Talvez daqui a algum tempo o sistema [de reconhecimento facial] funcione muito bem e os erros sejam suficientemente baixos a ponto de ser aceitáveis, mas é preciso ter cautela e esperar

Essas limitações e a perda de privacidade que tais sistemas acarretam provocaram polêmicas nos últimos meses. São Francisco se tornou há duas semanas a primeira cidade dos Estados Unidos a proibir sistemas desse tipo. “Considero perfeito. Vendo como funcionam mal, acho que é isso que deve ser feito. É preciso ter cautela e esperar. Talvez daqui a algum tempo o sistema funcione muito bem e os erros sejam suficientemente baixos a ponto de ser aceitáveis”, afirma López de Mántaras. Apesar disso, ele não se mostra tão contundente ao dizer se estenderia essa proibição para outros lugares: “Seria preciso estudar o assunto com muito cuidado, é um problema difícil. A regulamentação é complicada e seria necessário o trabalho de especialistas em leis e assuntos jurídicos”.

Robôs e trabalho

Também tem sido muito debatido nos últimos anos o impacto que a incorporação das máquinas inteligentes terá em diferentes empregos. López de Mántaras lembra que “há anos a informática em geral tem um impacto na forma como fazemos nosso trabalho e no fato de que muitas coisas estão sendo automatizadas”. Um exemplo são os caixas eletrônicos.

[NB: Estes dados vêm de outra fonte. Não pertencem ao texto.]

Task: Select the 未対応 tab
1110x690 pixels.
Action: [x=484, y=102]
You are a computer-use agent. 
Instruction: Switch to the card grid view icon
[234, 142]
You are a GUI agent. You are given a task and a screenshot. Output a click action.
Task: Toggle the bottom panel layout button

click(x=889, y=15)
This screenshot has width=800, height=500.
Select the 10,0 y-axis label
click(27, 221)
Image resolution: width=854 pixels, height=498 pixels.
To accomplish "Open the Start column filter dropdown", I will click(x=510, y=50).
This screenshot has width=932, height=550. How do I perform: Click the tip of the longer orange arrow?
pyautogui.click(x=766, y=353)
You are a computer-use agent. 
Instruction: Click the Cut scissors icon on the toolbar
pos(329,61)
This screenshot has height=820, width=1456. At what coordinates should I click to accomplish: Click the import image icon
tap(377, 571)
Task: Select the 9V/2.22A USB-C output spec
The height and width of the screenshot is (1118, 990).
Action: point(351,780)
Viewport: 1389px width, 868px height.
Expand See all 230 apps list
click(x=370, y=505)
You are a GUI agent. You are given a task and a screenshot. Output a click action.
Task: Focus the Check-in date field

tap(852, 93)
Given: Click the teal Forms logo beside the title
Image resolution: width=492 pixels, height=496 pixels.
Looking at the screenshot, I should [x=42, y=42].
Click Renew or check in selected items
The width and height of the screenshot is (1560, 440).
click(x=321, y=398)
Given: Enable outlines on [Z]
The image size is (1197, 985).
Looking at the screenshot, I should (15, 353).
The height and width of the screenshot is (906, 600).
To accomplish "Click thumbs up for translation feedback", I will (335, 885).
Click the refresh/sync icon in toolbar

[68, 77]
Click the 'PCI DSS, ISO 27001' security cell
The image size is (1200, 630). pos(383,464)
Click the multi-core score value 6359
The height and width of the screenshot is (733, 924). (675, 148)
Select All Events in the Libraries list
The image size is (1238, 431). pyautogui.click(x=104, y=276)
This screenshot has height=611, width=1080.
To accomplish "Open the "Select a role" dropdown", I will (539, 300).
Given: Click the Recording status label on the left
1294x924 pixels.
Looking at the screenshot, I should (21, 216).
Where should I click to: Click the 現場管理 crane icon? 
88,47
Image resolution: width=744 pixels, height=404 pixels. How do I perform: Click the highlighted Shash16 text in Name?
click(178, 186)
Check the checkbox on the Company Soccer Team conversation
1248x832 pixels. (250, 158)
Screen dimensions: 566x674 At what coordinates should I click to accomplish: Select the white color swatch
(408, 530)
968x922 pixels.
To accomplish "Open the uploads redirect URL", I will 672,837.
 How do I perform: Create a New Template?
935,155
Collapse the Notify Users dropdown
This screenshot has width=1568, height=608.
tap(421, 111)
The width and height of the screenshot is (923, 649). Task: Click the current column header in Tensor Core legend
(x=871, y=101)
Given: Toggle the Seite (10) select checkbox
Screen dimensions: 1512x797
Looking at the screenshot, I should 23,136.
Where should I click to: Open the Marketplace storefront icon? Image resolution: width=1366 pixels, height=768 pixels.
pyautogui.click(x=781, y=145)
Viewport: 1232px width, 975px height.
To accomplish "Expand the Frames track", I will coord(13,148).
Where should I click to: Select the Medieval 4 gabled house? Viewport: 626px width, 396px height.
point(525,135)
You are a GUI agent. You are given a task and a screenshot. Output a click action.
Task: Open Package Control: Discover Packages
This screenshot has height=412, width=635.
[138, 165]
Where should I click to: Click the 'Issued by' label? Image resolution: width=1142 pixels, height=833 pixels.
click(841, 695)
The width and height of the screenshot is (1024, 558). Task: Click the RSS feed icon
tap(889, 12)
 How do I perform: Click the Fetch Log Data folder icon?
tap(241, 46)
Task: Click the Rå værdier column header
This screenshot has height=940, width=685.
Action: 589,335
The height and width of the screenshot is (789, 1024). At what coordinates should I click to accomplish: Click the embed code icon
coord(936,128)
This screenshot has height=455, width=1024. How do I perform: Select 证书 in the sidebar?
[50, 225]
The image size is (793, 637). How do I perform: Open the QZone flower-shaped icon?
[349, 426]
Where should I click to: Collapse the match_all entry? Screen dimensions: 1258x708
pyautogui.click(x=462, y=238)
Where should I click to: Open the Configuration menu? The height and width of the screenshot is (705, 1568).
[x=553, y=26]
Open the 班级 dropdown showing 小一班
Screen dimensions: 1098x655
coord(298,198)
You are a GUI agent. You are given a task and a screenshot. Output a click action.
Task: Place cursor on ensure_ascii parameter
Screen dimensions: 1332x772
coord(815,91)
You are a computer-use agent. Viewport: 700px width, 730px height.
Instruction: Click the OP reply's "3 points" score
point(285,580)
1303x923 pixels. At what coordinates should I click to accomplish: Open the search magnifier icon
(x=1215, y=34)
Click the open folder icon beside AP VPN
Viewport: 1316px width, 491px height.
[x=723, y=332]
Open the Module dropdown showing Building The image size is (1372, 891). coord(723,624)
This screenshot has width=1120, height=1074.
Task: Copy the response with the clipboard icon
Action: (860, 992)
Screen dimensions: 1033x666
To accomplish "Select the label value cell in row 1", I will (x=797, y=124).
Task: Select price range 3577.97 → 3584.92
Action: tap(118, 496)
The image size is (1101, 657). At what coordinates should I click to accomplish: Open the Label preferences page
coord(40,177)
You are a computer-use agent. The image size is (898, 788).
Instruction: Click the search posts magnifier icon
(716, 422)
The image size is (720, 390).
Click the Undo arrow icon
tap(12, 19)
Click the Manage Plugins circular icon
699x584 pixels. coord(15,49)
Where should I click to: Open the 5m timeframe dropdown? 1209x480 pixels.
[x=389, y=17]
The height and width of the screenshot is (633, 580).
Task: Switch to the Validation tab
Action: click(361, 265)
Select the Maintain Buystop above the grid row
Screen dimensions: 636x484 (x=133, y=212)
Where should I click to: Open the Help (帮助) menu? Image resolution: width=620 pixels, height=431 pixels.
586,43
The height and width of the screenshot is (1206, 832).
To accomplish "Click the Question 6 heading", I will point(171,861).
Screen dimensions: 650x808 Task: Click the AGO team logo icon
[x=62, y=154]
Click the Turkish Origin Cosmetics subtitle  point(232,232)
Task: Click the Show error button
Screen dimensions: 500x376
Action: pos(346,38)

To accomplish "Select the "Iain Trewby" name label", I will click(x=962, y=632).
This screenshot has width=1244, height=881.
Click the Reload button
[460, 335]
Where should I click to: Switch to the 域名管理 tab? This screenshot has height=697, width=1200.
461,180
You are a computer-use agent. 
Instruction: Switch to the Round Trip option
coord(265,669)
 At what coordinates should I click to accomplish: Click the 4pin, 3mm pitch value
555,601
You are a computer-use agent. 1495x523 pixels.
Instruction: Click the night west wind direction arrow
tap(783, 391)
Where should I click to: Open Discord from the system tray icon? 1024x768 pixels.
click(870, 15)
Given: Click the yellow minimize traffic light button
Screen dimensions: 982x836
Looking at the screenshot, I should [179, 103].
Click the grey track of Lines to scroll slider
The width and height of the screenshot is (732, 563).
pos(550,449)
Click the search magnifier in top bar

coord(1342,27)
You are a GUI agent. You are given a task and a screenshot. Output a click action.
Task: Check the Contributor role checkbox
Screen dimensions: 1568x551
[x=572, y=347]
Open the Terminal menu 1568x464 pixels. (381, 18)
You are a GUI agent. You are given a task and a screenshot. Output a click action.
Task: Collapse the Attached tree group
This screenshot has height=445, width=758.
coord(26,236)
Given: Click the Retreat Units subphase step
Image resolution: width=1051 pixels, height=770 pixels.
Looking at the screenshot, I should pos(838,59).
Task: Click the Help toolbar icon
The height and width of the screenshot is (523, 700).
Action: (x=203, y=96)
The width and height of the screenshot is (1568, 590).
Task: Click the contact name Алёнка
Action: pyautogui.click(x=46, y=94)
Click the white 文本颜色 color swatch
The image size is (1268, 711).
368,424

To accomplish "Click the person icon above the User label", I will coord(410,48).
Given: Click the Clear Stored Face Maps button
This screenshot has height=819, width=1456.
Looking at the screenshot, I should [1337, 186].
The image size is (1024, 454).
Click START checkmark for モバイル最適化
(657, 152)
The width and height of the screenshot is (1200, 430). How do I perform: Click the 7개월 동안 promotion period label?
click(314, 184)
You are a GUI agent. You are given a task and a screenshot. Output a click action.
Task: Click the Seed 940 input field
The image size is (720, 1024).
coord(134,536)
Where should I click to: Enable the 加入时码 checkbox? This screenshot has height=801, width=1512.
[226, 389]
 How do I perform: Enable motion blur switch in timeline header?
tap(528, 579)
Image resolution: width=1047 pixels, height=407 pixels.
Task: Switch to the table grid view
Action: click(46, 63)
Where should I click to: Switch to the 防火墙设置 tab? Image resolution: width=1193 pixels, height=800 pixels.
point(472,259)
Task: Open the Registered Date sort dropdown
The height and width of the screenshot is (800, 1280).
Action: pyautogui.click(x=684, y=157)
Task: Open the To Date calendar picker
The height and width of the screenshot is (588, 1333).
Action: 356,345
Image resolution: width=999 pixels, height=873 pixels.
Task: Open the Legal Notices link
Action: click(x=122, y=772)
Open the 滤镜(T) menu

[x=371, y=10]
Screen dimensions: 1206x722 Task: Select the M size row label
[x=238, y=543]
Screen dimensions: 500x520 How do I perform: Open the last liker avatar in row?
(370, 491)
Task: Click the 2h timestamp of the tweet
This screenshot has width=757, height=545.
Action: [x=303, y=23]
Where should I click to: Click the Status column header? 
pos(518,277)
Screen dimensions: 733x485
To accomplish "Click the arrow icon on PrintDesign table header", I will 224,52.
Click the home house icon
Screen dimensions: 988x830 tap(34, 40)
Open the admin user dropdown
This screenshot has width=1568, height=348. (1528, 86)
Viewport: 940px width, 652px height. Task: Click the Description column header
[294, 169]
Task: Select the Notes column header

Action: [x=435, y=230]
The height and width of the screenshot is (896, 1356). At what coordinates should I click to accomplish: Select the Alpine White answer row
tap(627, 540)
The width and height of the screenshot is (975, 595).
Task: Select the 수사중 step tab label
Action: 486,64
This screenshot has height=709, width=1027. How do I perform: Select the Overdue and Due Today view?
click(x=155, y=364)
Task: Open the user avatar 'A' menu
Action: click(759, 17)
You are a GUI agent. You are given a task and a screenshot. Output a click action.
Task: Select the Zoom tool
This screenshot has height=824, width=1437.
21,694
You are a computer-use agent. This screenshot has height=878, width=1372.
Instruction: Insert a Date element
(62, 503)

O especialista em inteligência artificial propõe que as máquinas não substituam as pessoas, e sim que trabalhem de forma conjunta. “Ao redor de um posto de trabalho pode haver 20 tarefas distintas. Algumas são automatizáveis, e para outras continuará sendo importante que exista uma pessoa”, afirma. Ele cita como exemplo os sistemas de assistência a idosos: “Não se trata de colocar robôs e tirar os funcionários de uma residência para idosos, mas de que trabalhem conjuntamente”. Ele imagina, por exemplo, um robô ou um sistema computadorizado “que avise o cuidador para que não se esqueça de dar o remédio ou ajude na transferência de uma pessoa para um hospital”.

É precisamente no setor da saúde que têm ocorrido vários avanços graças à inteligência artificial. Embora esses sistemas ainda tenham limitações. López de Mántaras admite inclusive “ter certa relutância em chamar isso de inteligência”. “A inteligência artificial atual funciona bem quando é aplicada em um âmbito muito específico. Por exemplo, jogar xadrez ou fazer um diagnóstico médico”, explica. Mas ressalta que ela só sabe fazer uma tarefa e não entende o que faz. Por exemplo, “um programa capaz de traduzir idiomas não entende a semântica da linguagem”. Mudar isso é um desafio: “O grande desafio da inteligência artificial é fazer inteligências artificiais cada vez mais gerais. Estamos muito longe de conseguir isso, estamos enfrentando as mesmas dificuldades há 50 anos. Para que isso seja possível, é imprescindível que as máquinas possam entender como as coisas funcionam. Uma compreensão de verdade, profunda, similar à humana”.